Q2: How do you implement distributed tracing in a microservices architecture?
Strong answer: Use OpenTelemetry for vendor-neutral instrumentation. Add the OpenTelemetry SDK to each service. Configure automatic instrumentation for HTTP clients and servers (most frameworks have auto-instrumentation). For custom spans, use the SDK to create spans around important operations (database queries, external API calls). Configure context propagation: the SDK automatically propagates trace context via HTTP headers (W3C Trace Context format). Deploy an OpenTelemetry Collector to receive spans from all services and export to your tracing backend (Jaeger, Tempo, Datadog). Include the trace ID in all log messages for correlation. Set up sampling: 100% for development, 1-10% for production (or tail-based sampling to keep slow traces).
Q3: What is the difference between a counter and a gauge in Prometheus, and when do you use each?

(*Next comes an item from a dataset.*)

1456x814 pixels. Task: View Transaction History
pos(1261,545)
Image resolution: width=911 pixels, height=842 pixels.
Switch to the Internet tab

Strong answer: A counter is a monotonically increasing value that only goes up (or resets to zero on restart). Use counters for things that accumulate: total requests, total errors, total bytes sent. To get the rate, use rate(counter[5m]) in PromQL. A gauge is a value that can go up or down. Use gauges for current state: active connections, queue depth, memory usage, temperature. You can take the current value directly without rate(). The key distinction: if the value can decrease, use a gauge. If it only increases, use a counter. Common mistake: using a gauge for request count (it would go down when requests complete). Use a counter for total requests and derive the rate.